EXERCISE DETAILS -
Please repeat exactly the lines below from the one containing "Given: Click the Add Payment Method button" down to the one containing "This screenshot has width=1456, height=820.", both included, and nothing else.

DATA SUPPLIED -
-- -- --

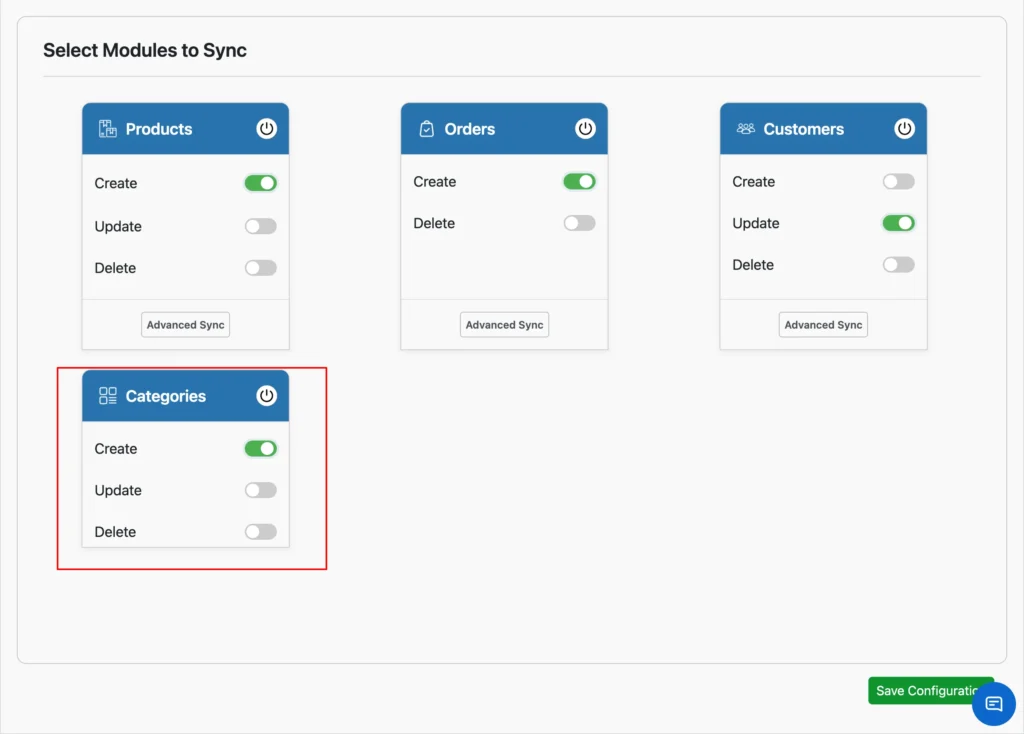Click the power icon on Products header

-- -- --

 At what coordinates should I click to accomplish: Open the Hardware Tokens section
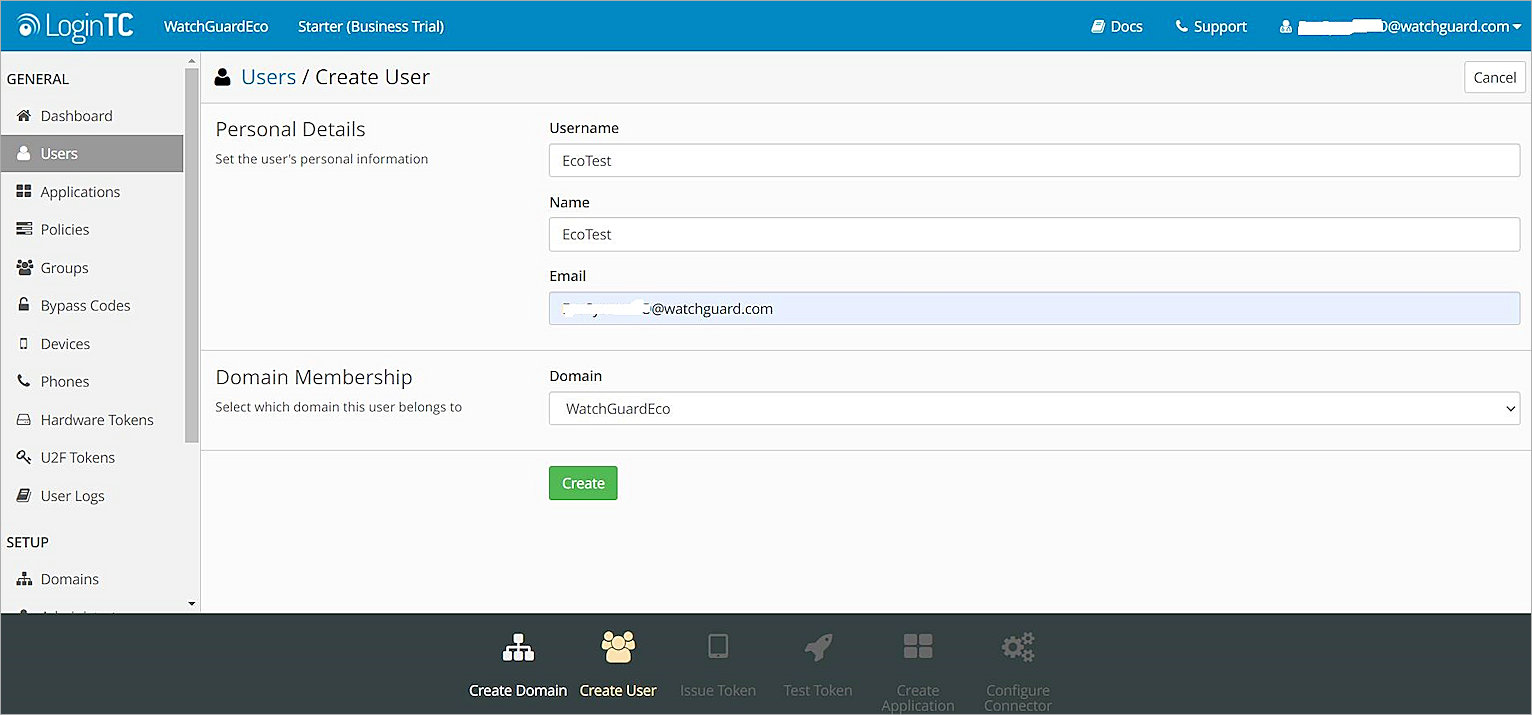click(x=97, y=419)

-- -- --

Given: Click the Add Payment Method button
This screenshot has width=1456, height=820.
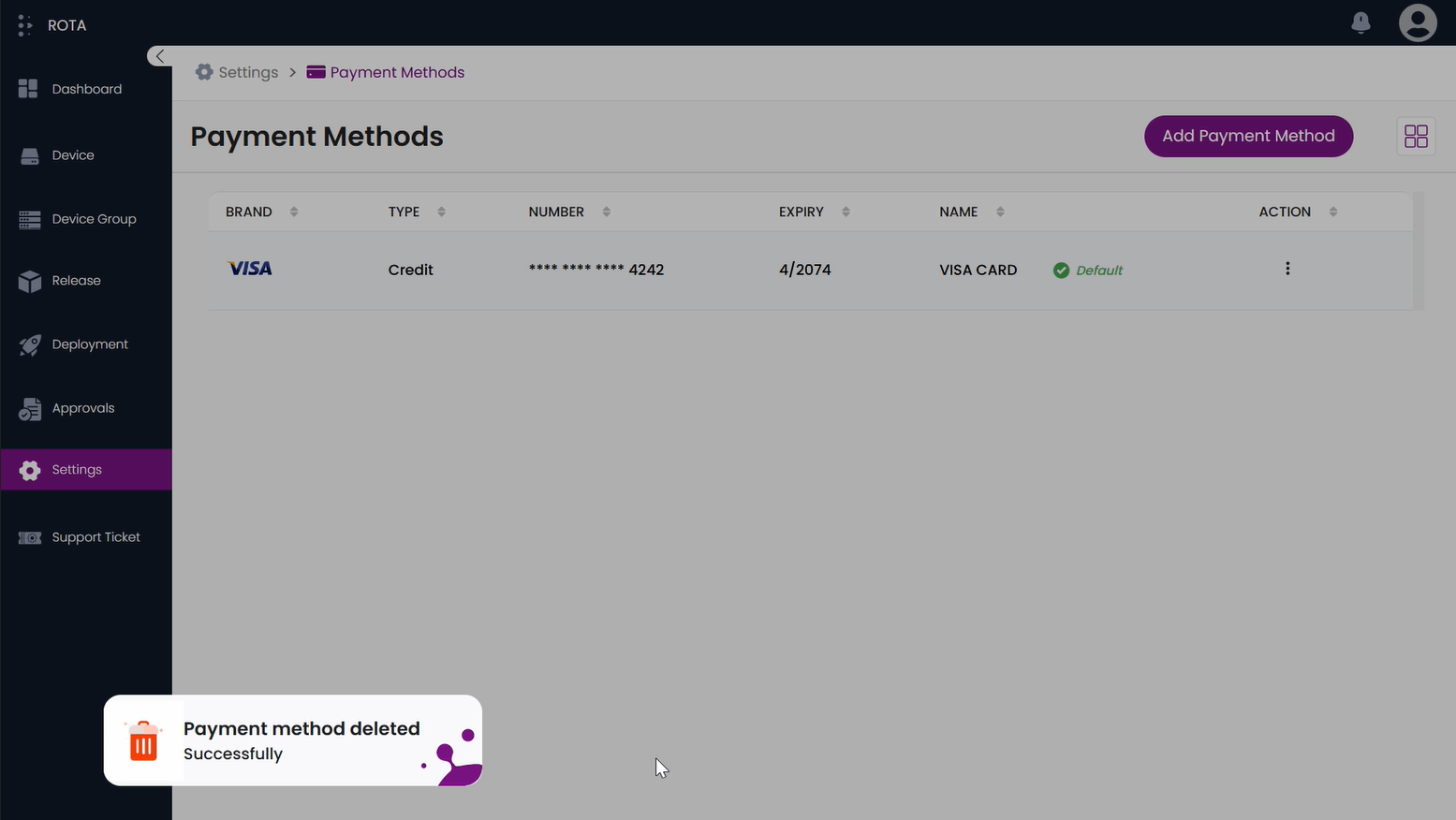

-- -- --

ANSWER TO THE EXERCISE -
Given: Click the Add Payment Method button
This screenshot has width=1456, height=820.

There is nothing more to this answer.